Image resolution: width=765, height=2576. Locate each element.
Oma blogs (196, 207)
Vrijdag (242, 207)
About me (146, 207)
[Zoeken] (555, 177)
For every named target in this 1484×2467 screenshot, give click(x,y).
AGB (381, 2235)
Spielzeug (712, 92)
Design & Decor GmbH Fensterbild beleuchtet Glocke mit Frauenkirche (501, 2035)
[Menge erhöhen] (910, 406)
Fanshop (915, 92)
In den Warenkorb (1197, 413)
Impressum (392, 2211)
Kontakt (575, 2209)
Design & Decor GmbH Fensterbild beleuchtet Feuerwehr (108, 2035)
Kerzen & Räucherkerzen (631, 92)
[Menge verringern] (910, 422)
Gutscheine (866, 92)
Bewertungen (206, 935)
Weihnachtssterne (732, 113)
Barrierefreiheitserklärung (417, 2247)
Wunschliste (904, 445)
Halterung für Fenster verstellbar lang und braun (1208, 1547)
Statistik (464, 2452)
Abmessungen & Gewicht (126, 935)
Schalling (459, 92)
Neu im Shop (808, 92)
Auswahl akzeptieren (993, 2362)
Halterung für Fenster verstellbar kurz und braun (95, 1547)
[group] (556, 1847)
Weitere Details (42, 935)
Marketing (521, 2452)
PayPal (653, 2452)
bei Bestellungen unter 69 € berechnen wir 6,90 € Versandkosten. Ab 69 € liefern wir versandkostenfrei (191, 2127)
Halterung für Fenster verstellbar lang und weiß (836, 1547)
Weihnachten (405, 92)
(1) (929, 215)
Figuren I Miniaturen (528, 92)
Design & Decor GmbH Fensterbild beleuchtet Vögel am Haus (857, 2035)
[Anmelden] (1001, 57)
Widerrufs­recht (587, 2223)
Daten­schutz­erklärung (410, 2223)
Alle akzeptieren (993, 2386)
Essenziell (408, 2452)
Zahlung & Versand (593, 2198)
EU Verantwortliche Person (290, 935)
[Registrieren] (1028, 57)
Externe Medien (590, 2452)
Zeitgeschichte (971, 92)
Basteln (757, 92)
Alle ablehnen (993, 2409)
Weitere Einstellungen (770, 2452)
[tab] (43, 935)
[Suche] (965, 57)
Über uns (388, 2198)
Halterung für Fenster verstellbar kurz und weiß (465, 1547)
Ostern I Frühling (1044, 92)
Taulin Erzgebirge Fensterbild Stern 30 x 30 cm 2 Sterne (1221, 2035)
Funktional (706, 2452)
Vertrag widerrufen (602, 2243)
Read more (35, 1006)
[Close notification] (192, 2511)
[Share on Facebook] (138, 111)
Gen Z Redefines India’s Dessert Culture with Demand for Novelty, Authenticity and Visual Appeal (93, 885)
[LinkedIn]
◇ ◇ ◇ ◇ ◇ ◇ ◇
--- Problem requirements ---
Look above for the line with "[Menge erhöhen] (910, 406)" and the line with "Design & Decor GmbH Fensterbild beleuchtet Vögel"; transcribe both and all lines in between, exactly, and nothing else.

--- Answer to this task ---
[Menge erhöhen] (910, 406)
Fanshop (915, 92)
In den Warenkorb (1197, 413)
Impressum (392, 2211)
Kontakt (575, 2209)
Design & Decor GmbH Fensterbild beleuchtet Feuerwehr (108, 2035)
Kerzen & Räucherkerzen (631, 92)
[Menge verringern] (910, 422)
Gutscheine (866, 92)
Bewertungen (206, 935)
Weihnachtssterne (732, 113)
Barrierefreiheitserklärung (417, 2247)
Wunschliste (904, 445)
Halterung für Fenster verstellbar lang und braun (1208, 1547)
Statistik (464, 2452)
Abmessungen & Gewicht (126, 935)
Schalling (459, 92)
Neu im Shop (808, 92)
Auswahl akzeptieren (993, 2362)
Halterung für Fenster verstellbar kurz und braun (95, 1547)
[group] (556, 1847)
Weitere Details (42, 935)
Marketing (521, 2452)
PayPal (653, 2452)
bei Bestellungen unter 69 € berechnen wir 6,90 € Versandkosten. Ab 69 € liefern wir versandkostenfrei (191, 2127)
Halterung für Fenster verstellbar lang und weiß (836, 1547)
Weihnachten (405, 92)
(1) (929, 215)
Figuren I Miniaturen (528, 92)
Design & Decor GmbH Fensterbild beleuchtet Vögel am Haus (857, 2035)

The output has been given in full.